Can Thin People Get Fatty Liver Disease? Lean NASH

Posted on 21-04-2016 , by: Dr. Peter Traber , in , 0 Comments

By Peter G. Traber, M.D. on April 21, 2016

I suppose it’s natural to assume that only overweight people get fatty liver disease (and NASH), but one thing I have learned over my career in medicine is to always challenge such “common sense” assumptions with empirical research. It turns out that, while people who are overweight or obese are indeed at greater risk, thin people can also develop fatty liver disease, NASH and cirrhosis. This has come to be known as “lean NASH.”

The commonly accepted definition of obesity is a body mass index (BMI) of 30 or more. However, overall BMI is less important in determining risk for fatty liver disease than where the fat is located in the body. Visceral fat, when the fat is nestled in and around the organs of the belly, is more strongly linked to fatty liver disease and other metabolic disorders than fat in arms, legs, and other parts of the body. A person can easily have a BMI well below 30 and still have considerable visceral fat. Someone who is “metabolically obese, normal weight” will have many of the hallmarks of obesity, such as insulin resistance (requirement of higher insulin levels to control blood sugar), metabolic syndrome (high blood sugar, elevated fats and cholesterol in blood, high blood pressure, and excess body fat around the waist) and NASH.

A study published in 2012 showed that overall prevalence of fatty liver disease among obese individuals was 28 percent, while fatty liver disease was identifiable in 7 percent of the lean individuals tested. (Zobair M. Younossi, 2012) Yes, obese people had a greater incidence of fatty liver disease, but lean people still showed a surprisingly high prevalence of the disease.
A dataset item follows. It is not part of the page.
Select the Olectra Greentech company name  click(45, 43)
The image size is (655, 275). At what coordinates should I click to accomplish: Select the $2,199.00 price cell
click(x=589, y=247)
The other surprising finding from this study was that lean NASH patients here in the U.S. tend to be Hispanic. It’s unclear whether it is culture, diet, genetics, or some completely different mechanism at work that makes those of Hispanic ancestry more likely to develop lean NASH. But, given the growth of the Hispanic population here in the U.S., lean NASH is likely to emerge in the coming decades as an important cause of chronic liver disease.
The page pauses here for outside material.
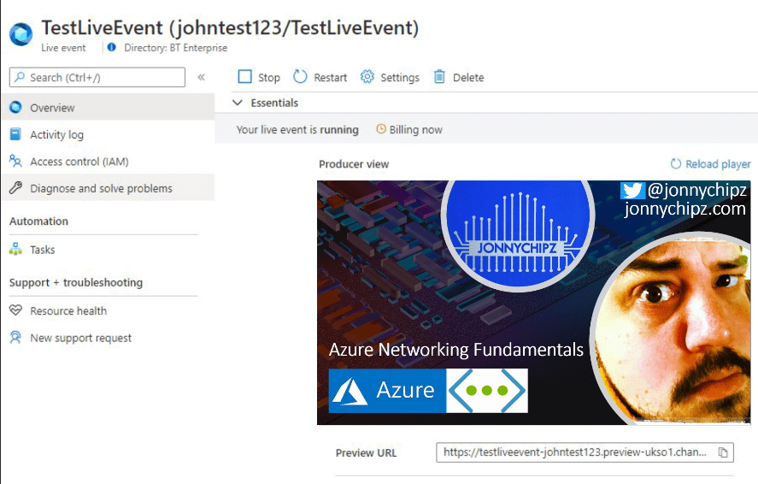
Task: Collapse the left sidebar menu
Action: click(x=202, y=77)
Ethnicity does seem to be one of the major determinants of lean NASH, which was first described by physicians in Asia. While metabolic syndrome has long been a problem in developed countries, it is an increasing problem in developing countries as well, even though the rate of obesity remains comparatively low. The prevalence of fatty liver disease among normal-weight individuals was recently reported at 12% in Greece, 20% in India and 15% in China.

One analysis from 2013 suggests that lean NASH, as seen in Asia, is a distinct phenotype of NASH (Kausik Das, 2013). Asians, this study notes, show a propensity to develop metabolic syndrome at a lower BMI. One possible reason is that early malnutrition, either in utero or in early childhood, primes the body to store visceral fat more aggressively. The relative abundance of food in Asia today over the scarcities common only a few decades ago means that adults in China, India and other Asian countries are increasingly at risk of developing lean NASH.

I’ve called fatty liver disease a “hidden epidemic,” and lean NASH is even more so. It is easy to identify someone with a high body weight as being at risk for fatty liver disease, but less so for someone with lean NASH. We need a much better understanding of what causes lean NASH and how its presentation and biomarkers are distinct from the fatty liver disease and NASH seen in overweight patients.

 

Works Cited

  • Kausik Das, A. C. (2013). Lean NASH: distinctiveness and clinical implication. Hepatol Int , 7(Supplement 2), S806 – S813.
  • Zobair M. Younossi, M. M. (2012, November). Nonalcoholic Fatty Liver Disease in Lean Individuals in the United States. Medicine, 91(6), 319-227.